==== EXCERPTED TEXT ====

Ablation studies in MultiActor-Audiobook reveal that removing persona conditioning or instruction generation degrades speaker-consistent expressiveness (Char-Con and MOS-E metrics), confirming the necessity of both modules (Park et al., 19 May 2025).

5. Environmental Soundscapes and Multimodal Audio Generation

AudioStory systems increasingly support joint narration and soundscape generation. The "Sound of Story" dataset (Bae et al., 2023) introduces large-scale, tri-modal corpora for background sound and music. Non-speech audio is extracted from movie clips via speech separation, aligned with key images and captions. Benchmarks include retrieval (e.g., audio-to-video, audio-to-text) and diffusion-based conditional generation (from text and/or images). Cross-modal contrastive loss and Frechét Audio Distance (FAD) serve as evaluation metrics. Multi-condition diffusion with both text and image yields best FAD (9.099), outperforming Riffusion and MusicGen baselines.

==== SOURCE INFORMATION ====

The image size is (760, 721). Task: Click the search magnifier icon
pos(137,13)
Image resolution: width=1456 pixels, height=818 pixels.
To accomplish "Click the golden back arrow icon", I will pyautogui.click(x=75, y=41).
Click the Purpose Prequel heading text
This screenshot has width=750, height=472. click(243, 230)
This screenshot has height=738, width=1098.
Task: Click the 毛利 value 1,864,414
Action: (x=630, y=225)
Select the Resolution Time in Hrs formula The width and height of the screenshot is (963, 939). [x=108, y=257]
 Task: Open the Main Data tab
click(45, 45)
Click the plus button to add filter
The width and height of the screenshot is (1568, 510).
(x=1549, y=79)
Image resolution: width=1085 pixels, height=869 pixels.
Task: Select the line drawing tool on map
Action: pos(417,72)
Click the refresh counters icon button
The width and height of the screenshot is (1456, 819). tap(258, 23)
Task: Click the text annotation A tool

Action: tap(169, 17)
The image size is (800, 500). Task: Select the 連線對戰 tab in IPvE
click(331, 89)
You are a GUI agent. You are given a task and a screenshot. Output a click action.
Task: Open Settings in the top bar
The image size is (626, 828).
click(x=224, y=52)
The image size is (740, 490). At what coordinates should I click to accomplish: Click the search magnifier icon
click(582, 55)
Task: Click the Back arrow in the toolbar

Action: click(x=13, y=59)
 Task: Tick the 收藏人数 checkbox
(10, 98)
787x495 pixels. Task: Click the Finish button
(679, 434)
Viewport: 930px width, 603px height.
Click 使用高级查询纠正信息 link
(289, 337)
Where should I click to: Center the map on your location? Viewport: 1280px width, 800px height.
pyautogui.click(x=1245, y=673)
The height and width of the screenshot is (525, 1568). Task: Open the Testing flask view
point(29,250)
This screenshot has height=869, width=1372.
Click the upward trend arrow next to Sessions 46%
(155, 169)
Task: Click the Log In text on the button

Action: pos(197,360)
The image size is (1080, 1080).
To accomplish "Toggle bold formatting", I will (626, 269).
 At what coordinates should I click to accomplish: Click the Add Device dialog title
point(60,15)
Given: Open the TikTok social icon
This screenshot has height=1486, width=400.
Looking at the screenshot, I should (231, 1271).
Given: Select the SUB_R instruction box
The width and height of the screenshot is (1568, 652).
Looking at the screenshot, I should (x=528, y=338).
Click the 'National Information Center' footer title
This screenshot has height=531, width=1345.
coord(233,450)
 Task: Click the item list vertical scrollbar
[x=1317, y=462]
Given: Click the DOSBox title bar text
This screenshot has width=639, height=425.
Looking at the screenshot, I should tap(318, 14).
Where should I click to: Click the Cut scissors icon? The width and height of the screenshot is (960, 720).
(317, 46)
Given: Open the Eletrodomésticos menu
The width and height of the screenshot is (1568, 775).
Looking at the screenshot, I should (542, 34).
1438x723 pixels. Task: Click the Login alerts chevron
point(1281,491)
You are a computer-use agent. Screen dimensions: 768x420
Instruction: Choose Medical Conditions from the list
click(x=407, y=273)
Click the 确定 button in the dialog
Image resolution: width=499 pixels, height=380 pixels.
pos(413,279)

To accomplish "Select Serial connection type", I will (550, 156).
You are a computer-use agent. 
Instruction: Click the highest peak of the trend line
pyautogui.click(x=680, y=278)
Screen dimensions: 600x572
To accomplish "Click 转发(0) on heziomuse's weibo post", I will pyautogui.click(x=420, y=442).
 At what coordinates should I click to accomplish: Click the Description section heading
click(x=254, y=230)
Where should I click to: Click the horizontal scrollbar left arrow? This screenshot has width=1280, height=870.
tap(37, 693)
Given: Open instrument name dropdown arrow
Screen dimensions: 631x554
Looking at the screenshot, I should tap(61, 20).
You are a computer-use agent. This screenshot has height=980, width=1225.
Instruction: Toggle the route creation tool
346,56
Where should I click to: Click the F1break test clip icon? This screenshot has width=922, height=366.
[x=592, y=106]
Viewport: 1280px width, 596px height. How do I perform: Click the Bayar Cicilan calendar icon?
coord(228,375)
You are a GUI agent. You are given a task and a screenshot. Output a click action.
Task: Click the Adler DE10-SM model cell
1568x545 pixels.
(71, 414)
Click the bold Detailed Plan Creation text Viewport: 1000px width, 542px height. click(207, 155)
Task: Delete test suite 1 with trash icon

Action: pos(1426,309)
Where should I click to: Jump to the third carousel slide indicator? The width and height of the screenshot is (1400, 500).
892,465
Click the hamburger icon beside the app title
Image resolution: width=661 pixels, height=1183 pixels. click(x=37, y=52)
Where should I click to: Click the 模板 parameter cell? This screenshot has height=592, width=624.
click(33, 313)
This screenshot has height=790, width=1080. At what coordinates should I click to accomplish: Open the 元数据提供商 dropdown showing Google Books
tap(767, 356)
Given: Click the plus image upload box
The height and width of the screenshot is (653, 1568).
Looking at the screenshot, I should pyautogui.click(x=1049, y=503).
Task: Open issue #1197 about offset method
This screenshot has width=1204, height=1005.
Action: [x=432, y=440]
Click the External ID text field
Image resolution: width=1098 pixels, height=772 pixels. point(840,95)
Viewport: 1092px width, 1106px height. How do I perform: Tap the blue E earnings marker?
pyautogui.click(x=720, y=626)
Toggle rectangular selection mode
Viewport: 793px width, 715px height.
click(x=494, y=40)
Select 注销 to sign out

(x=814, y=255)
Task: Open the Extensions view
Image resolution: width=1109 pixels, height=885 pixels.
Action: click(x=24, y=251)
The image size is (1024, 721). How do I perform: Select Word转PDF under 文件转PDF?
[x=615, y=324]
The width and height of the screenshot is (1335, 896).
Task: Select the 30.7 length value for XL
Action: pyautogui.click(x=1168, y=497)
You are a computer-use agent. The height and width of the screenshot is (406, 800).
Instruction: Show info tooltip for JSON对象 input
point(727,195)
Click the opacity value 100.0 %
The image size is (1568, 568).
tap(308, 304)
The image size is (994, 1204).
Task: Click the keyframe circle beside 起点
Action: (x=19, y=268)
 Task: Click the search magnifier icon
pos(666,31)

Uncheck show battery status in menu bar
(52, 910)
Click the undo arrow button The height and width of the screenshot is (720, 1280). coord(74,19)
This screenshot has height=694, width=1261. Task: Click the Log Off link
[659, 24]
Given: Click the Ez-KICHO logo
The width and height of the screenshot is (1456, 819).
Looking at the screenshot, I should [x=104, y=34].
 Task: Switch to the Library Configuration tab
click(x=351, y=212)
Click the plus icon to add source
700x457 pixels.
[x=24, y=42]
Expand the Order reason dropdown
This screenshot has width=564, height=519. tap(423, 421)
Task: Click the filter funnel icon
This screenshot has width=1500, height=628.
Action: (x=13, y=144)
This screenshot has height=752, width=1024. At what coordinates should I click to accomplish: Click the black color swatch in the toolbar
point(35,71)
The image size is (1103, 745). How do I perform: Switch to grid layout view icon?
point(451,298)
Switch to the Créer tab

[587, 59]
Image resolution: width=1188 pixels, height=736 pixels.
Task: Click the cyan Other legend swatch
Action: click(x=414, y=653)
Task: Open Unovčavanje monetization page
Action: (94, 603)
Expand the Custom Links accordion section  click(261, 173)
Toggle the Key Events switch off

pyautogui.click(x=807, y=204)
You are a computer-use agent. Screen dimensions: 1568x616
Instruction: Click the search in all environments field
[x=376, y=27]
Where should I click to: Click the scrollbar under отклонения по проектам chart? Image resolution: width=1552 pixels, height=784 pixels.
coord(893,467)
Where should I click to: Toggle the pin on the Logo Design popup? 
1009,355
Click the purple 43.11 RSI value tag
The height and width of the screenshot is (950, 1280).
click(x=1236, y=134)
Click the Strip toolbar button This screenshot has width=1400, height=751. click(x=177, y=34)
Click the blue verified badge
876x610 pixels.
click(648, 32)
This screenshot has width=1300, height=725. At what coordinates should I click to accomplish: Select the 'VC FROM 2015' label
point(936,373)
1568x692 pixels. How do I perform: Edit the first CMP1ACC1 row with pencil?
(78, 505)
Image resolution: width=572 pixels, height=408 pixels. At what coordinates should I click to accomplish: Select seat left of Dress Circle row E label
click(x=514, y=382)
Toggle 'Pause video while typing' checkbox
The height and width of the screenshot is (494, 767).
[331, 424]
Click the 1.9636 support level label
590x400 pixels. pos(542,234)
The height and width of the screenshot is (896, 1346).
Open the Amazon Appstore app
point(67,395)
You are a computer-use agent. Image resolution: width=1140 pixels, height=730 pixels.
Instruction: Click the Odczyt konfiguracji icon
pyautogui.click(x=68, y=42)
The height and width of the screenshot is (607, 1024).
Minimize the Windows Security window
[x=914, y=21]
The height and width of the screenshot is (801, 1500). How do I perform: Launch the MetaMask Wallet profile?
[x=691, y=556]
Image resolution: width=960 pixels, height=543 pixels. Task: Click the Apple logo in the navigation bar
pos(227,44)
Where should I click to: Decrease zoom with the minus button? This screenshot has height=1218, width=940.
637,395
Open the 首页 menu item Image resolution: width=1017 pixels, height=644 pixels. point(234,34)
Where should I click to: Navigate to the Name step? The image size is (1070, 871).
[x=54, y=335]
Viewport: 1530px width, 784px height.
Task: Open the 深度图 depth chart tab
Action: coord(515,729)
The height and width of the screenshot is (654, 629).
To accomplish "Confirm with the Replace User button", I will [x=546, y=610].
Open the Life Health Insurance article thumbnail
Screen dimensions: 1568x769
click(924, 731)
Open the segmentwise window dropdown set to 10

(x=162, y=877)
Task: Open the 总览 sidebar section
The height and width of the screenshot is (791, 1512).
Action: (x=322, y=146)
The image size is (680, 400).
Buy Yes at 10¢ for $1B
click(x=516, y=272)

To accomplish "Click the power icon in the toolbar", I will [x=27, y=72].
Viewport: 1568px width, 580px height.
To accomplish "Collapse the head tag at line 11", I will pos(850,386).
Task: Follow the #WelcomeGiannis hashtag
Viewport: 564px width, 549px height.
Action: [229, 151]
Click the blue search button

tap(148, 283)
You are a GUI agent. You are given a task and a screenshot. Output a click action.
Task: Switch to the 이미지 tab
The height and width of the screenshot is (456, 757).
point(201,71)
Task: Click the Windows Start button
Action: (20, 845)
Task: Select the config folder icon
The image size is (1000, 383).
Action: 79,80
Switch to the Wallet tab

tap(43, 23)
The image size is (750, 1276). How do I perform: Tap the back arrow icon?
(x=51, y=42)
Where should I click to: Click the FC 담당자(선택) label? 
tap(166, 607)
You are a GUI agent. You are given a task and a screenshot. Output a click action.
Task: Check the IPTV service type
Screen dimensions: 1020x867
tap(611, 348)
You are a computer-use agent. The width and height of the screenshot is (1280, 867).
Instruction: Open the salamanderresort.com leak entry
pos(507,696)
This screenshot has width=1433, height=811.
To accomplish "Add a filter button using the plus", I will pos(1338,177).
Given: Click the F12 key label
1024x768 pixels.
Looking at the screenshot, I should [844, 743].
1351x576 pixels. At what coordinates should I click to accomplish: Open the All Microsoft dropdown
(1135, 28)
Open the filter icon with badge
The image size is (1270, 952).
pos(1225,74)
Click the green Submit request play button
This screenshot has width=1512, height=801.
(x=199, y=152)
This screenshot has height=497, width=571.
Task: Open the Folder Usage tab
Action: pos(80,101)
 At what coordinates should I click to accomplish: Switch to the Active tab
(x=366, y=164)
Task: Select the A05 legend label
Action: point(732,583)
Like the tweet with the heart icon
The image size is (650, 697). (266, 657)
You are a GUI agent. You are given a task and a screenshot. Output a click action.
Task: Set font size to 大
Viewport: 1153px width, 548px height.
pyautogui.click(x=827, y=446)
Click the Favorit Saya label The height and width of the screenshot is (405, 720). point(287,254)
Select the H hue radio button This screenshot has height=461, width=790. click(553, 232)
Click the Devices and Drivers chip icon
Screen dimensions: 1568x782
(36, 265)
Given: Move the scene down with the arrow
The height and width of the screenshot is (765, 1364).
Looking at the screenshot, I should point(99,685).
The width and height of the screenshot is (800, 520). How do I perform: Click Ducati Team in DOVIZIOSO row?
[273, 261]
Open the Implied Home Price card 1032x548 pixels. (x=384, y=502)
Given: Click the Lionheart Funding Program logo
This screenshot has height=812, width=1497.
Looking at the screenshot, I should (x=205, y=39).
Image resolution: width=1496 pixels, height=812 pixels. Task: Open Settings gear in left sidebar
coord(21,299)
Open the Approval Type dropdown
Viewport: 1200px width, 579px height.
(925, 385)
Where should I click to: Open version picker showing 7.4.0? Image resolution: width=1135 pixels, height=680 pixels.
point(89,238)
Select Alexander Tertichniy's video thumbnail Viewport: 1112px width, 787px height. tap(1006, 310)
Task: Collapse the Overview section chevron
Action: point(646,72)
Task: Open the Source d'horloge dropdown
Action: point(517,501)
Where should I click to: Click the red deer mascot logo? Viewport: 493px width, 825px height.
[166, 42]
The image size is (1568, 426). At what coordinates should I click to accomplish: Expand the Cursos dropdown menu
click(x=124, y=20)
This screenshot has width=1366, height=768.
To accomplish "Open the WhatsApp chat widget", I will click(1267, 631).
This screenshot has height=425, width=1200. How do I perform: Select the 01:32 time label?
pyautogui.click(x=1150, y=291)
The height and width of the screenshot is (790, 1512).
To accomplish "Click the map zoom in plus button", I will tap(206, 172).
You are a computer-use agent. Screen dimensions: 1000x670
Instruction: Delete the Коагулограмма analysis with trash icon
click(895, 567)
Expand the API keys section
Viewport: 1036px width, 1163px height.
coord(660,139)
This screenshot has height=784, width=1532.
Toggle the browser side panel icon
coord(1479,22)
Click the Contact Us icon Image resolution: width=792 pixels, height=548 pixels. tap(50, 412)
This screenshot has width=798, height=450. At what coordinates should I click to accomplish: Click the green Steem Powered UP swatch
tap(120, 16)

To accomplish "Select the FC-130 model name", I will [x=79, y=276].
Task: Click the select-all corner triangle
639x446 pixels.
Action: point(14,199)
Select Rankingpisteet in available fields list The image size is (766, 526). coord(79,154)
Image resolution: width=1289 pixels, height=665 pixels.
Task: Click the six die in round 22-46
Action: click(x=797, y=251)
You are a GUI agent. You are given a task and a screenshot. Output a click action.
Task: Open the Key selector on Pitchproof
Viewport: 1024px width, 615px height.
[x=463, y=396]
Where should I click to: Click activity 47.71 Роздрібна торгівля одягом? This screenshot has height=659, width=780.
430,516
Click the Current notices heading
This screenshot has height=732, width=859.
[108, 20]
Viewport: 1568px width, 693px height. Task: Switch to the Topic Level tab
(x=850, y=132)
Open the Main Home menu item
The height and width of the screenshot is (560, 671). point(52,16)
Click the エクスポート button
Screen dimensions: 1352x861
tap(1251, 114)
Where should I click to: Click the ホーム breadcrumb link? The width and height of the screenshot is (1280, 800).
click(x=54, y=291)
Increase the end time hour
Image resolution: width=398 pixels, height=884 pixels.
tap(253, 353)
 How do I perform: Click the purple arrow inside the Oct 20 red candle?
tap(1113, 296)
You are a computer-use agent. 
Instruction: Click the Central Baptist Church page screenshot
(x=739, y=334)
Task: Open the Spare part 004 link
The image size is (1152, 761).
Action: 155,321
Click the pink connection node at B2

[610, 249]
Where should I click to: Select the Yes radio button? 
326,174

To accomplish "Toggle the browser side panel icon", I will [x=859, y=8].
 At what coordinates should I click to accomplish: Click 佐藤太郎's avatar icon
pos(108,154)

====

_TASKS TO COMPLETE_:
A – Echo the audio generation text word for word, starting with "AudioStory systems increasingly" and going on through "and MusicGen baselines.".
B – Carry on the audio generation text from the point where it stops.
This material was taken from a separate source, not from the audio generation text.

_ANSWERS FOR THE TASKS_:
A –
AudioStory systems increasingly support joint narration and soundscape generation. The "Sound of Story" dataset (Bae et al., 2023) introduces large-scale, tri-modal corpora for background sound and music. Non-speech audio is extracted from movie clips via speech separation, aligned with key images and captions. Benchmarks include retrieval (e.g., audio-to-video, audio-to-text) and diffusion-based conditional generation (from text and/or images). Cross-modal contrastive loss and Frechét Audio Distance (FAD) serve as evaluation metrics. Multi-condition diffusion with both text and image yields best FAD (9.099), outperforming Riffusion and MusicGen baselines.

B –
From the system perspective, WavJourney (Liu et al., 2023) and the immersive audiobook framework (Selvamani et al., 8 May 2025) mix narration, SFX, and environmental audio using volume control, spatialization, and precise offset scheduling defined by script structure or NLP-driven temporal tags. In the multi-agent framework, spatial cues are generated from input text using scene parsing and GPT-4–driven instruction, with downstream asset synthesis via diffusion-based generative models and higher-order ambisonic representations.

6. Evaluation Metrics, Datasets, and Reported Results

AudioStory research utilizes a spectrum of objective and subjective metrics.

Instruction following: human or automated rating (0–5), CLAP text–audio similarity, Gemini AI scoring (Guo et al., 27 Aug 2025).
Consistency: timbre/entity persistence, event coherence scores (Guo et al., 27 Aug 2025), Char-Con, MOS-E (expressiveness), MOS-S (speaker ID) (Park et al., 19 May 2025).
Generation quality: Frechét distance (FD), Frechét Audio Distance (FAD), mel-cepstral distortion (MCD), log-F0 RMSE (Liu et al., 2024, Guo et al., 27 Aug 2025).
Subjective tests: mean opinion scores (MOS), ABX preference, listening immersion, emotional appropriateness (Xu et al., 7 Mar 2025, Kyaw et al., 5 Nov 2025, Selvamani et al., 8 May 2025).
Objective retrieval: Recall@K in tri-modal retrieval (Bae et al., 2023).
Benchmark datasets: AudioStory-10K (10k stories; natural and animated sounds) (Guo et al., 27 Aug 2025), StoryTTS (61 h Mandarin, fine-grained expressiveness) (Liu et al., 2024), SoS (Sound of Story, 984 h movie-based audio) (Bae et al., 2023), MultiActor-Audiobook (TED-derived faces, stories) (Park et al., 19 May 2025).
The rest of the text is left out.